Signature of Authorized Signatory: __________________________________
Name of Authorized Signatory: Xxxxxx Xxxx, President
Date of Acceptance: __________________________________
LIMITS ON INVESTMENT AMOUNT
For Subscribers that DO meet the definition of an an “accredited investor” as defined in Rule 501 of Regulation D, as summarized on the attached Certificate of Accredited Investor Status found on the next page, then please initial the correct box on the Certificate and return with your executed Subscription Agreement.

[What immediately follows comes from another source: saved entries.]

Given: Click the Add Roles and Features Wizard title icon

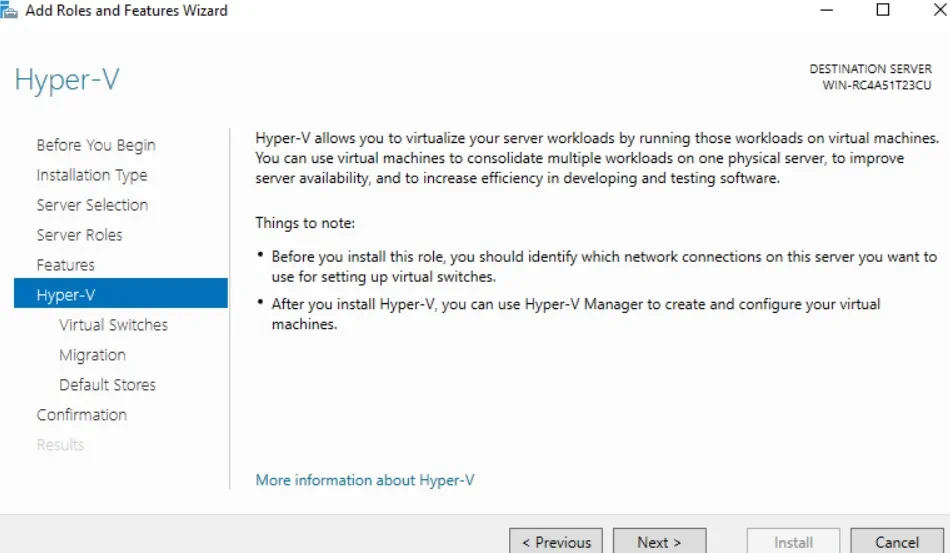Looking at the screenshot, I should (x=9, y=10).
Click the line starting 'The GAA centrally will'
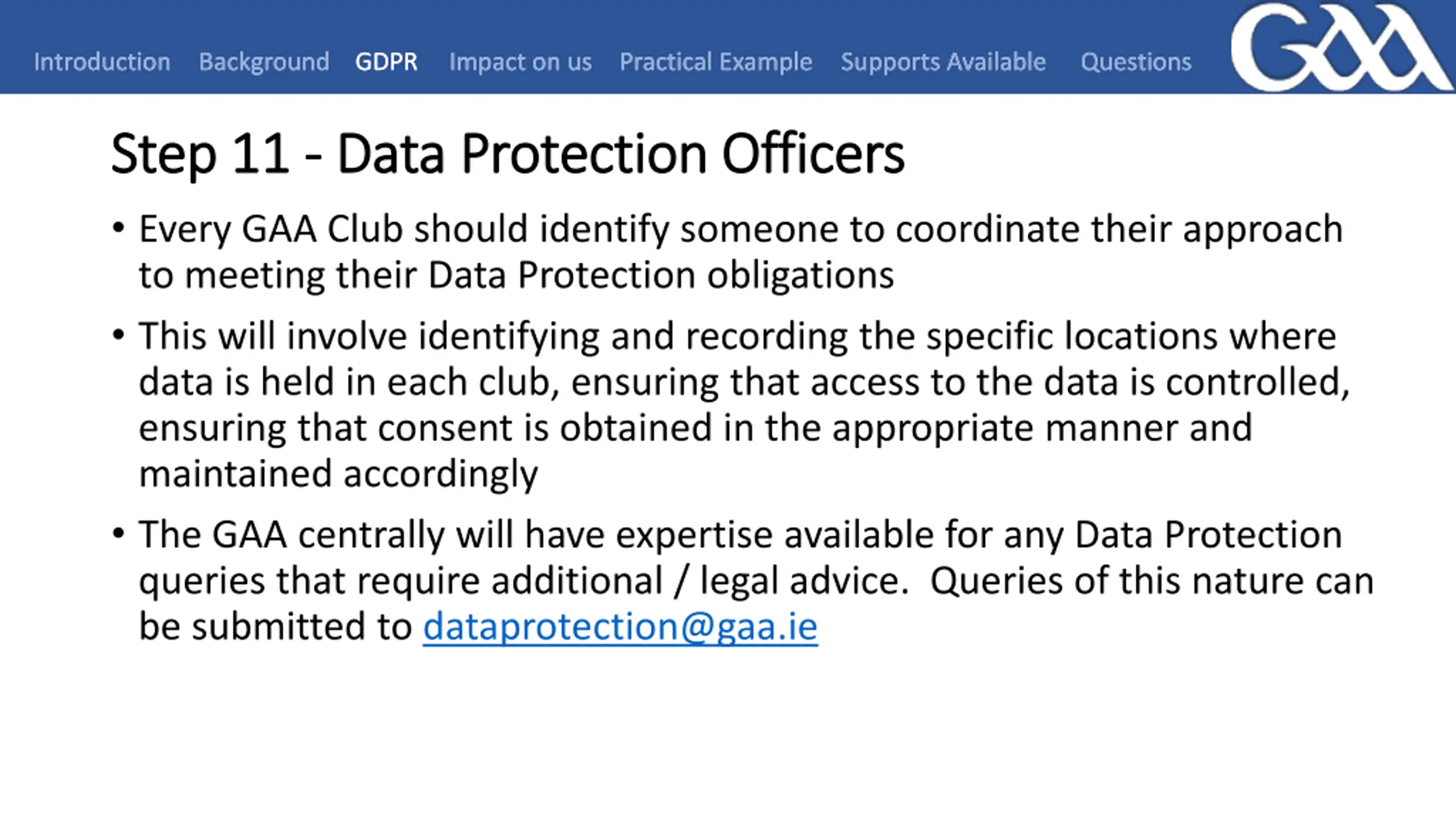This screenshot has height=819, width=1456. [x=741, y=535]
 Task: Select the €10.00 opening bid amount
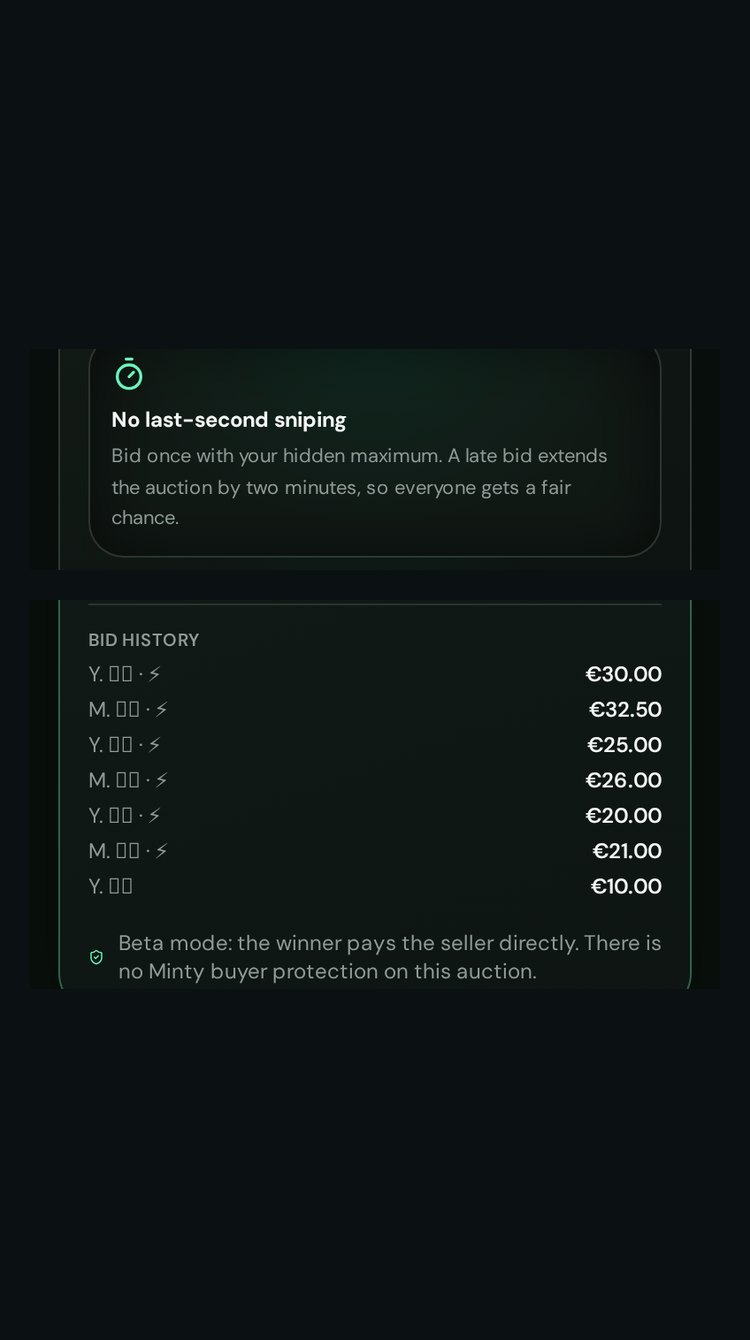tap(626, 886)
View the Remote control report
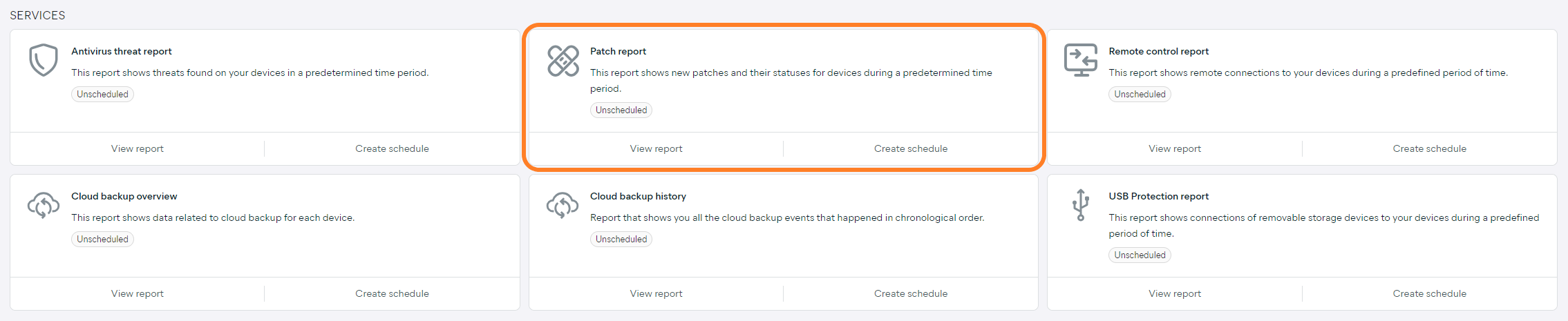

For Subscribers that DO NOT qualify as an “accredited investor” then the maximum amount of your subscription is limited to 10% of the greater of your annual income or net worth. In calculating your net worth: (i) your primary residence shall not be included as an asset; (ii) indebtedness that is secured by your primary residence, up to the estimated fair market value of the primary residence at the time of entering into this Subscription Agreement, shall not be included as a liability (except that if the amount of such indebtedness outstanding at the time of entering into this Subscription Agreement exceeds the amount outstanding 60 days before such time, other than as a result of the acquisition of the primary residence, the amount of such excess shall be included as a liability); and (iii) indebtedness that is secured by your primary residence in excess of the estimated fair market value of the primary residence at the time of entering into this Subscription Agreement shall be included as a liability. In calculating your net worth jointly with your spouse, your spouse’s primary residence (if different from your own) and indebtedness secured by such primary residence should be treated in a similar manner.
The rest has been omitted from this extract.